Members of the 42nd Medical and Dental support squadron, from Montgomery’s Maxwell Air Force Base have spent the month of June taking part in a medical training exercise (or MEDRETE) in the Republic of Suriname. The exercise not only sharpened the team’s medical expertise, but impacted over 6,000 patients in need of medical attention, according to Lt. Col. James Barber, the mission’s commander.
The team included 11 men and women from Maxwell Air Force Base who performed an array of medical tasks, from pulling teeth to filling prescriptions.
“The MEDRETE was developed to enhance relationships with countries that are medically underserved,” Barber said. “Our team consisted of veterinarians, general practitioners, optometrists,dermatology, pediatrics, dentists and pharmacy techs.”
Even though the exercise called for volunteers, Barber didn’t have any problem filling the spots.While the trip was rewarding for each volunteer, it was also quite the culture shock.
“Everyone on the team volunteered to come on the trip and we had more volunteers than spots available,” Barber said. “You quickly realize everything you take for granted stateside, from potable water, to the local steakhouse, to a safe place to exercise outside. Everyone on the team enjoyed delivering much needed healthcare to the Surinamese population. The lines for care wrapped around the tents we had established to protect them from the elements.”
Protecting them from the elements was no easy task. Suriname experiences the majority of its yearly rainfall during May and June according to the U.S. Department of State website, and this year wasn’t any different.
“It rained everyday and the temperature had to reach the mid 90′s,” Barber said. It never deterred those waiting in line and being able to deliver the care they needed was the most enjoyablepart of the trip.”
Despite inclement weather, Barber said that the mission was a huge success.
“We definitely achieved the goals of this trip. We’ve seen over 6,000 patients who would otherwise not have had care provided.
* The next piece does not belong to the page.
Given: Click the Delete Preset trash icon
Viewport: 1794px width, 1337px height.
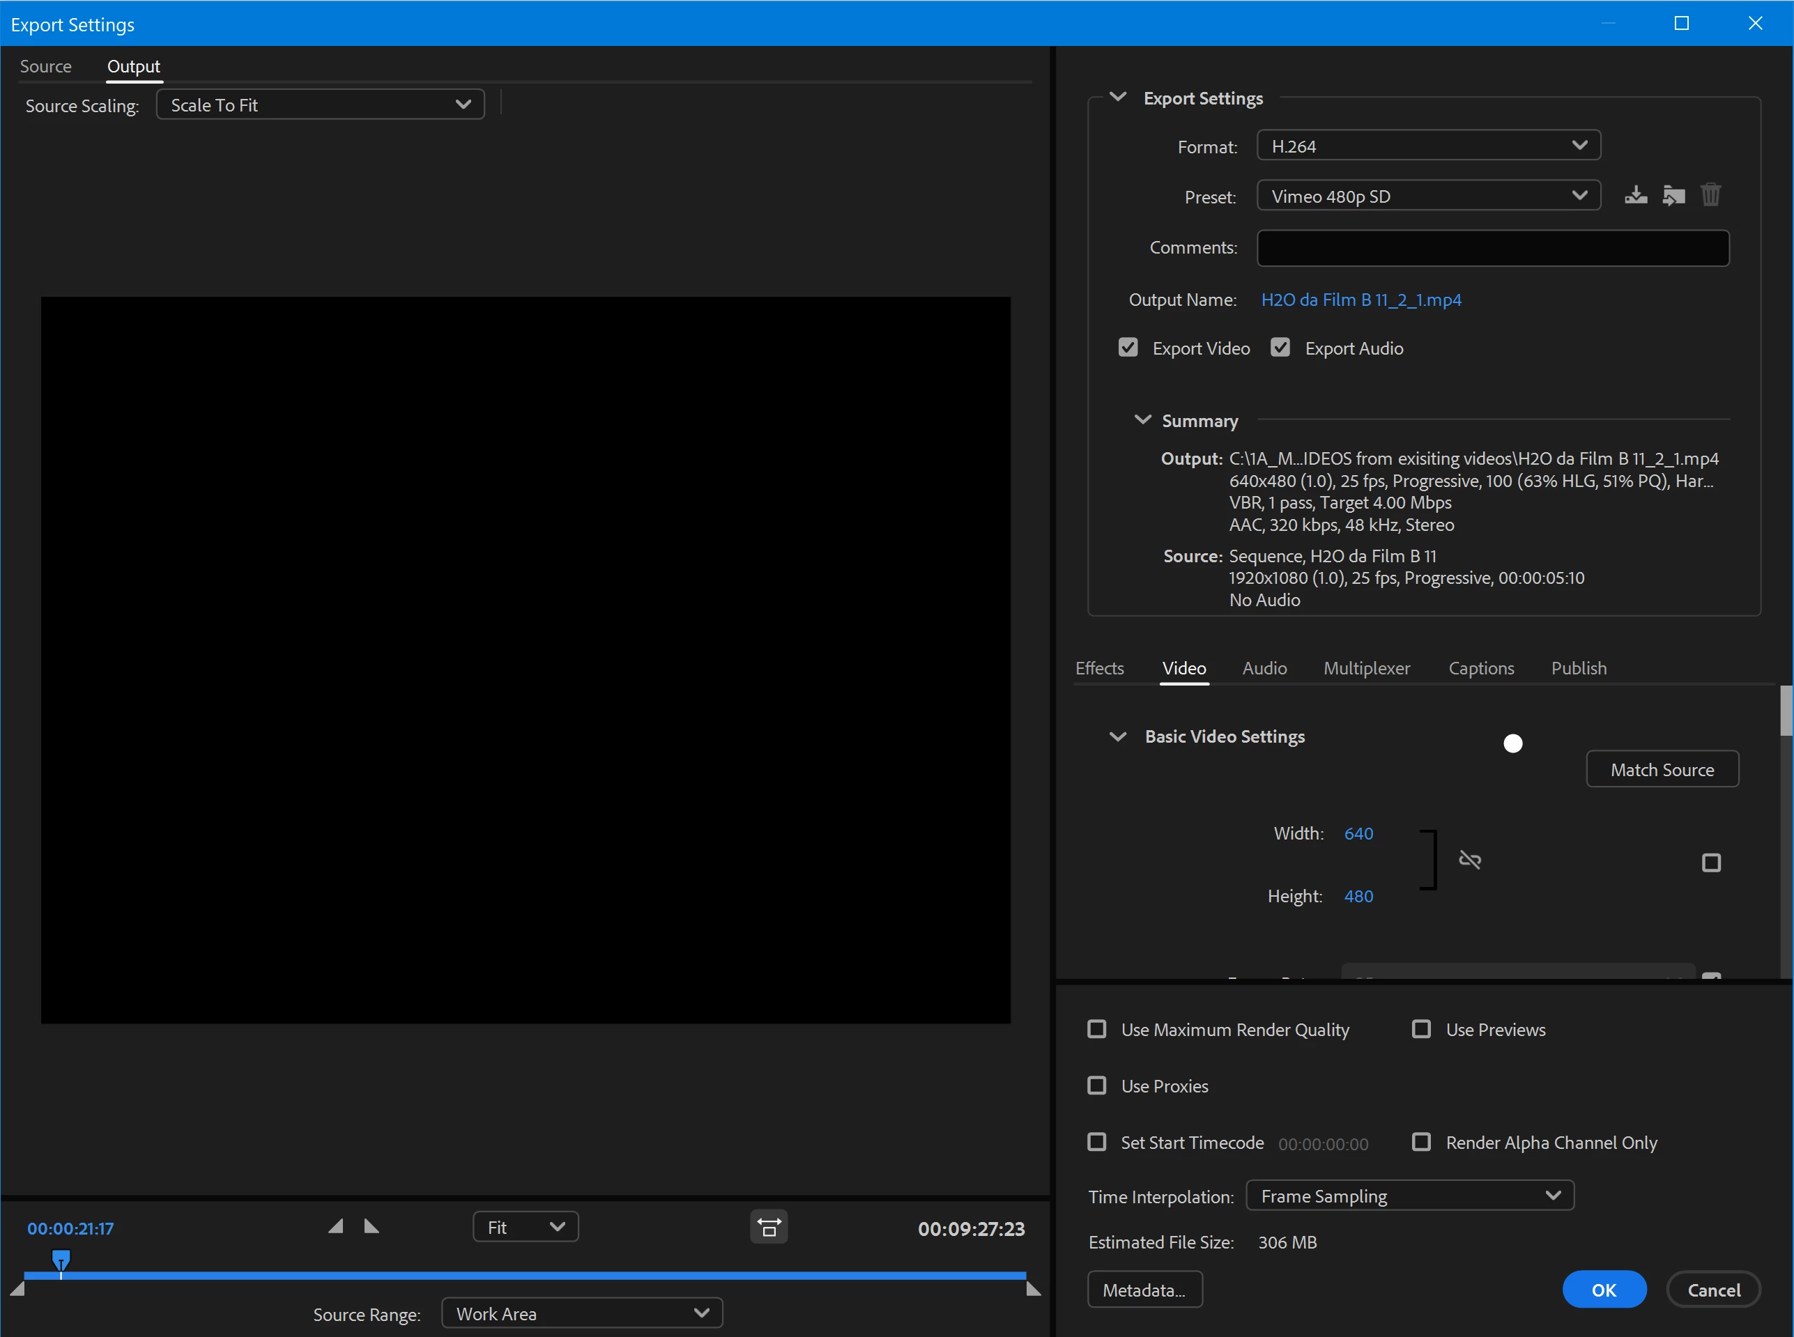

Our group was dedicated, professional and everyone excelled at their assigned tasks as well as stepped outside their comfort zone,” Colonel Barber said. “I think everyone would volunteer for the next trip if they could.”
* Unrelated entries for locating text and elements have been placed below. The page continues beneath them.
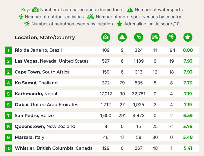Image resolution: width=204 pixels, height=156 pixels.
Task: Click San Pedro's 291 watersports value
Action: coord(122,115)
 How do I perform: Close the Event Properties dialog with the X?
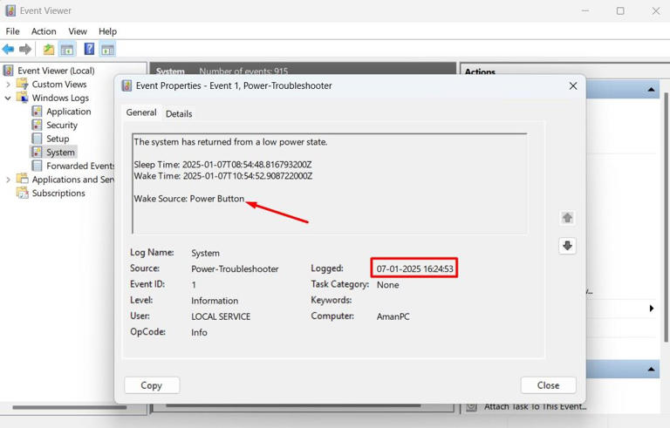tap(573, 86)
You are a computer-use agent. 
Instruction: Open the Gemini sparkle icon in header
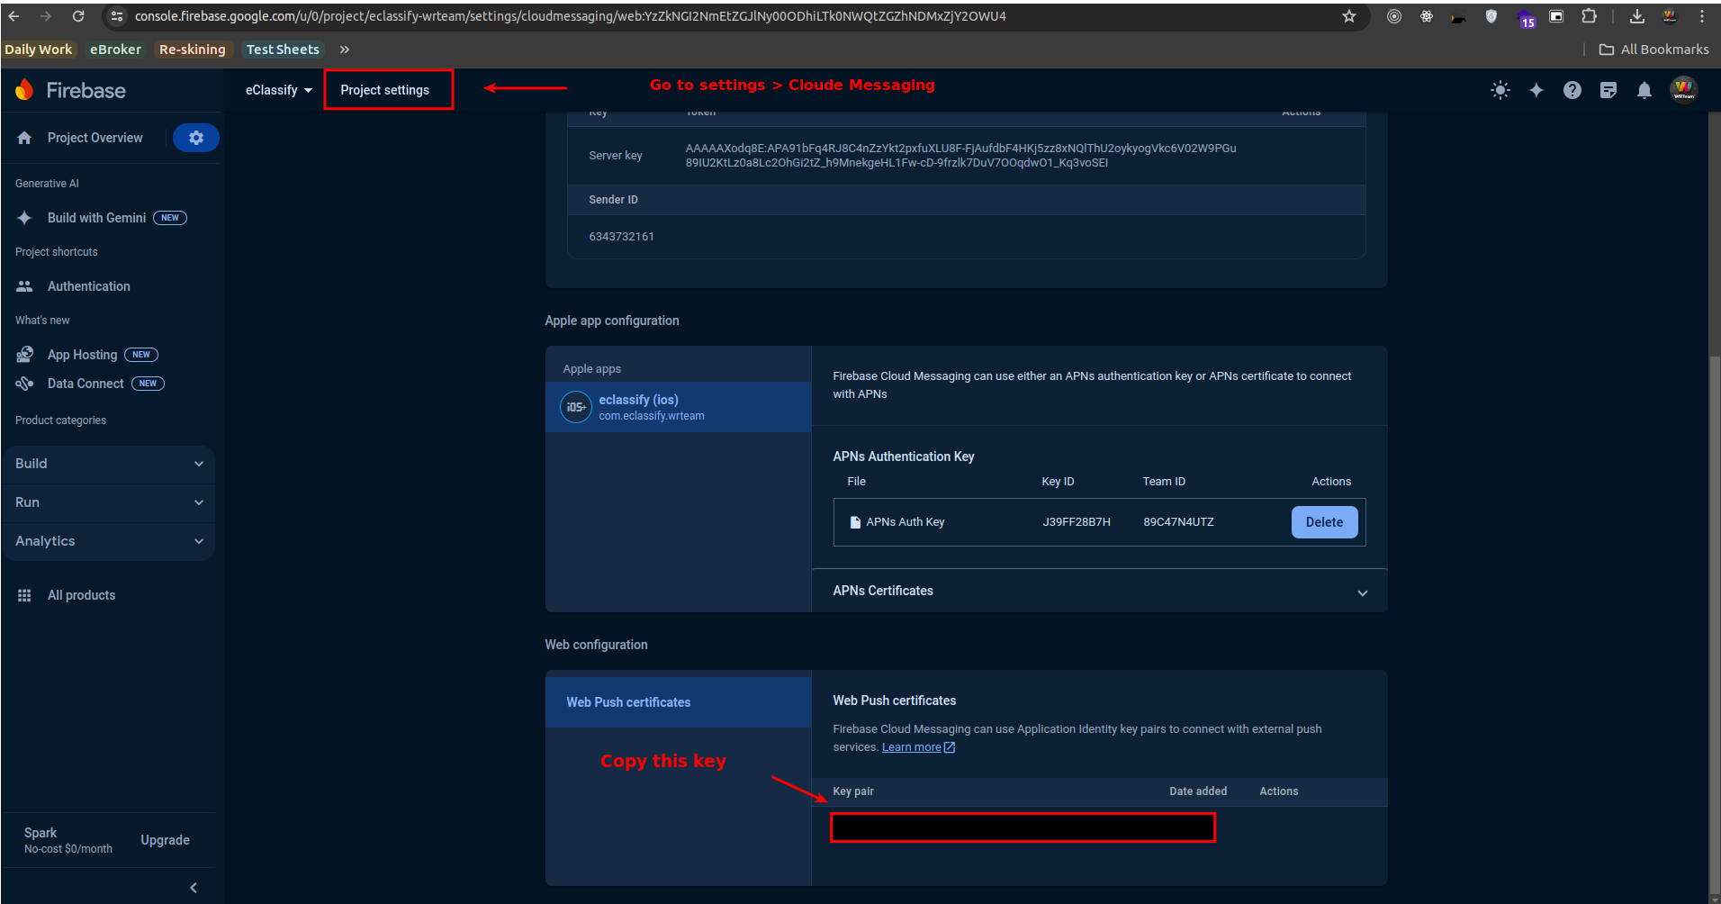1536,90
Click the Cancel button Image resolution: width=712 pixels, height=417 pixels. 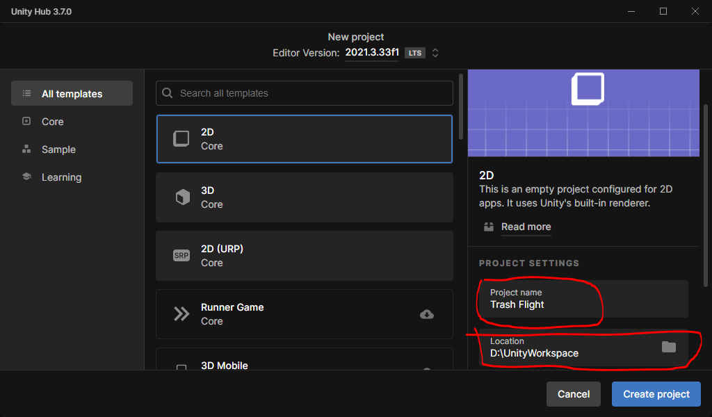point(574,394)
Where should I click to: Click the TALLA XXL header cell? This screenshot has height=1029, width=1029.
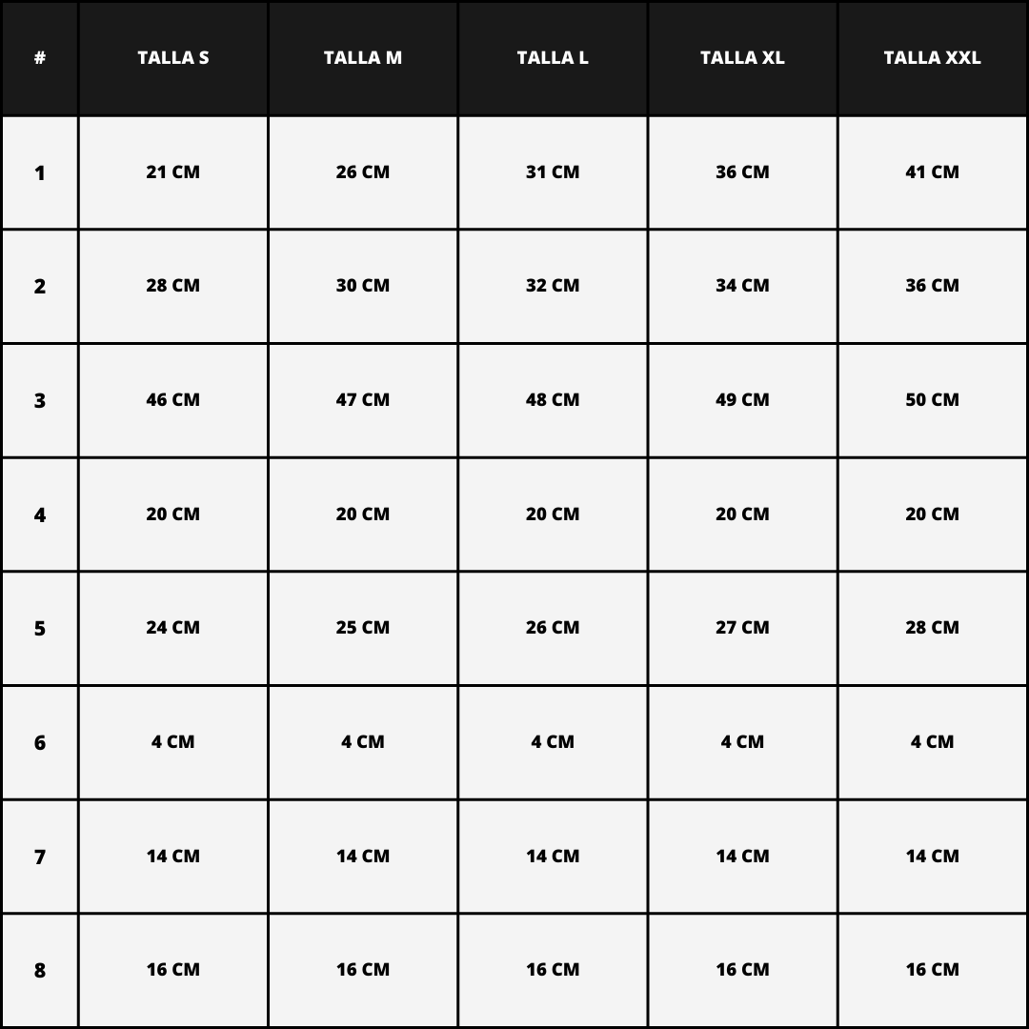pyautogui.click(x=932, y=58)
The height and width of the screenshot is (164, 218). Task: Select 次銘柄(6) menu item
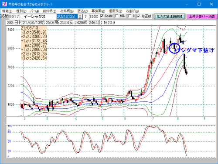click(x=67, y=11)
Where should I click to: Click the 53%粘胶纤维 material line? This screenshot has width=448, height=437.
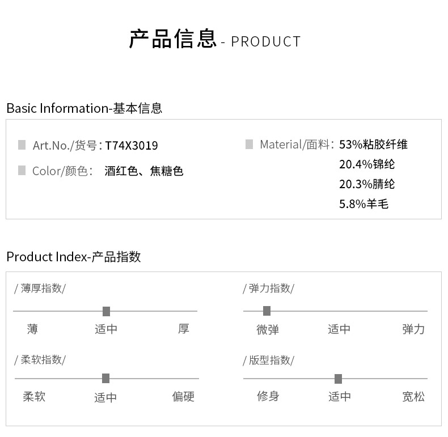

Mr. John Henry, The mission’s planner, agreed that the mission was not only a huge success, but also very rewarding.
“The most rewarding part of these exercises is pulling a group of professionals together from multiple locations and coming together as a team to complete our mission,” Mr. Henry said. “Seeing the patients leave with a smile after being treated, talking to them and learning the culture and how they live makes the whole trip a success.”